■ What you will do
Your response should consist of one number, the count of lines below that contain "computer".

'''

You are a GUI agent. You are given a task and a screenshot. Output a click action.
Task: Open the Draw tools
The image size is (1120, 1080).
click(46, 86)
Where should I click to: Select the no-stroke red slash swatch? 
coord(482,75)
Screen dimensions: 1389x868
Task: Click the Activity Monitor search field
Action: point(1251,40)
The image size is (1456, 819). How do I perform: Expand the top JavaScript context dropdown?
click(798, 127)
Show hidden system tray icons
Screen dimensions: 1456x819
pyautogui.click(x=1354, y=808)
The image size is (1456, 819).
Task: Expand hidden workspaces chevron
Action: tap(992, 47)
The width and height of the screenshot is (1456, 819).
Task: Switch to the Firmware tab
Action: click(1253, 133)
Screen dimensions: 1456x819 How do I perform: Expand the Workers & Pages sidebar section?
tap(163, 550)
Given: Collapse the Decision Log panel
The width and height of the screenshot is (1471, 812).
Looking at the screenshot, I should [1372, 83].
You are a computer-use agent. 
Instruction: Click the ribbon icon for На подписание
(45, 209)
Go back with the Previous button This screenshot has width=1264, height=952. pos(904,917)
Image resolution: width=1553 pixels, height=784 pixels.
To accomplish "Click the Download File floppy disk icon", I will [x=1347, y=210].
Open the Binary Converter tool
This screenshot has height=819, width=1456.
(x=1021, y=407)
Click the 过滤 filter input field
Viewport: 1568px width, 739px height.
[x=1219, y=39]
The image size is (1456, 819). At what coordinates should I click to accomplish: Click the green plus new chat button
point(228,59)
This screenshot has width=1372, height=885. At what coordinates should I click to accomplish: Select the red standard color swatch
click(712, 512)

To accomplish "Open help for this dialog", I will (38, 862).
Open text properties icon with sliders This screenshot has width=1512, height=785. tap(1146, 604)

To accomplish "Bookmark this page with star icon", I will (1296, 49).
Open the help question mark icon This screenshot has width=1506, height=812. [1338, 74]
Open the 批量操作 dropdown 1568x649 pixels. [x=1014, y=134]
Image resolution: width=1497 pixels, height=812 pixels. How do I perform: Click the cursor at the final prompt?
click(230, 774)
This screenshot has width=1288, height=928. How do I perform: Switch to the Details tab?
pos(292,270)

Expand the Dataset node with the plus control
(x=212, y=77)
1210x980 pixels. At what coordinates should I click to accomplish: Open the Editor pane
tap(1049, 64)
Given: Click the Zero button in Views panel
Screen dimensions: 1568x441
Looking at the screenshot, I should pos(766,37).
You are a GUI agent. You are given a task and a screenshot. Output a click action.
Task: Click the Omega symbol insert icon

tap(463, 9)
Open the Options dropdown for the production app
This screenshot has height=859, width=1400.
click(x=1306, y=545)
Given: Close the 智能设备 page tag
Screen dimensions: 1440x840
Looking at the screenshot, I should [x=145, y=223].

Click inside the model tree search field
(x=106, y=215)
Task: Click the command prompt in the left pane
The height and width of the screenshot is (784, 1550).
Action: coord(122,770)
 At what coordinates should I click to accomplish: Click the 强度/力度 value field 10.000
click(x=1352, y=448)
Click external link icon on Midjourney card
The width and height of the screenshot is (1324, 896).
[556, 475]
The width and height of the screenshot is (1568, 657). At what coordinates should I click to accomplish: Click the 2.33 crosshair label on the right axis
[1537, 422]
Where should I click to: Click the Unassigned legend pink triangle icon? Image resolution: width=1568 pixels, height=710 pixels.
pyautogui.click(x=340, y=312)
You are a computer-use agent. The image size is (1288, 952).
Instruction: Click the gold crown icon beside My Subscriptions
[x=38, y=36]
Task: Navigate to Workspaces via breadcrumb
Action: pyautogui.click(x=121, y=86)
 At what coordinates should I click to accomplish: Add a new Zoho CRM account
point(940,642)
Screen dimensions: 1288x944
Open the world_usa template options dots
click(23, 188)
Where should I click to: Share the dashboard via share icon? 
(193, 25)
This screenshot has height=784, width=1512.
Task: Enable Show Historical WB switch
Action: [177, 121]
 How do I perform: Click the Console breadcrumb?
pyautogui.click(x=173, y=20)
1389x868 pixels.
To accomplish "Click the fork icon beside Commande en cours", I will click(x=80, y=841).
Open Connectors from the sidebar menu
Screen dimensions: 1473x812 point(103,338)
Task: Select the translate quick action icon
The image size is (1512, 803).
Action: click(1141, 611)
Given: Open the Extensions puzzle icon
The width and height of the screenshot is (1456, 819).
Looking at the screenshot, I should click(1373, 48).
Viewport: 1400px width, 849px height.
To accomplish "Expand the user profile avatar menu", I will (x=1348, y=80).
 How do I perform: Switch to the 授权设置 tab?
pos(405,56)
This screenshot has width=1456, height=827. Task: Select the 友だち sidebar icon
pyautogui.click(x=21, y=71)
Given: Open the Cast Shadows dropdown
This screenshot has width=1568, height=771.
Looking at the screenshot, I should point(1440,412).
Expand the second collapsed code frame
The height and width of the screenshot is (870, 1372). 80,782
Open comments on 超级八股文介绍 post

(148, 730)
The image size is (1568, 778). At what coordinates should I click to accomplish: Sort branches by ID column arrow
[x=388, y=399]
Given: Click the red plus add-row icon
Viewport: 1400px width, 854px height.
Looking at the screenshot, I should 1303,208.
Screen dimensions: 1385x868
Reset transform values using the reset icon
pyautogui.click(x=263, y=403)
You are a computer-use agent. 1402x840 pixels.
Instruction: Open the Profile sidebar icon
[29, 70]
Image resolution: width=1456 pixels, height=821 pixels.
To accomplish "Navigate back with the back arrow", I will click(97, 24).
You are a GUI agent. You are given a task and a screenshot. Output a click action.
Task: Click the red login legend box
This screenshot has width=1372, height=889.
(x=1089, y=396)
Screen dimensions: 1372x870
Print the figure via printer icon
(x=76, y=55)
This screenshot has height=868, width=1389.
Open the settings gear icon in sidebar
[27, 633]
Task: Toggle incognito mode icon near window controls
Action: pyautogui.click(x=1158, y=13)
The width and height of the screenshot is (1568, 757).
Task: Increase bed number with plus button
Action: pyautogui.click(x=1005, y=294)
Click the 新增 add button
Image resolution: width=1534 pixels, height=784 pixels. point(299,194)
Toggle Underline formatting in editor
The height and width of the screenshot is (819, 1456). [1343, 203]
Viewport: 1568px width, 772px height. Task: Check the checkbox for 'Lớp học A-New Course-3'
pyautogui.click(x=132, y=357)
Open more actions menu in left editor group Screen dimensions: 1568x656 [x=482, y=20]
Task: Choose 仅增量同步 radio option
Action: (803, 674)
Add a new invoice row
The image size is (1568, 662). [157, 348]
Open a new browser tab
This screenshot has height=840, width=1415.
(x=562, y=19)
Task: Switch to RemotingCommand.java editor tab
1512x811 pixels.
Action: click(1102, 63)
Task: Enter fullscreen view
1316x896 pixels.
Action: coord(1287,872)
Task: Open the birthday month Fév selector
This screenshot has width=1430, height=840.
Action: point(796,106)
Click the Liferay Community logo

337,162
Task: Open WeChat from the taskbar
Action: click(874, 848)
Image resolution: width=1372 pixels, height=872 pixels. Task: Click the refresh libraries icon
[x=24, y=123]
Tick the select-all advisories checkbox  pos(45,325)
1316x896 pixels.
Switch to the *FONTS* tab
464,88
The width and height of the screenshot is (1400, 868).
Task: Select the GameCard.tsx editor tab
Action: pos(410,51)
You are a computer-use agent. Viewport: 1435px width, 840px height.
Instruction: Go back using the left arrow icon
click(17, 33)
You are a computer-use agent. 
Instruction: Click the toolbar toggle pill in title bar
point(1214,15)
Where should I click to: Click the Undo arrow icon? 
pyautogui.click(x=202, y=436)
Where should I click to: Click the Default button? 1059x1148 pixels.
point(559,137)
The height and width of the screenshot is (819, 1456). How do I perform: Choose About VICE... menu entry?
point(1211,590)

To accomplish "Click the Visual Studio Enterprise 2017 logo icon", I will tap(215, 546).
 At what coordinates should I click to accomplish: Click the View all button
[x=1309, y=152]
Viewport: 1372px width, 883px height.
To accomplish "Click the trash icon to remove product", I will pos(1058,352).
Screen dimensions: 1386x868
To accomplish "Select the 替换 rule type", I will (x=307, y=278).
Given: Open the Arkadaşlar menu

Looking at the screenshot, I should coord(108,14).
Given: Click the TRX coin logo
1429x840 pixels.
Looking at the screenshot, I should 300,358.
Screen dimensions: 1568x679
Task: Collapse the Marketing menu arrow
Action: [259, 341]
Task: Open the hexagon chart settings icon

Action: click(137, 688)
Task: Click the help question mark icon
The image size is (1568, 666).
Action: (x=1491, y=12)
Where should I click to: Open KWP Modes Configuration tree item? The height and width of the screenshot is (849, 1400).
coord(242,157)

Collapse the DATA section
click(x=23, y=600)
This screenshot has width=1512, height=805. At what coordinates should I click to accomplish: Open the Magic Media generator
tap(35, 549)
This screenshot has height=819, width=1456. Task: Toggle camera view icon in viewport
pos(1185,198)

'''

■ Expected answer
5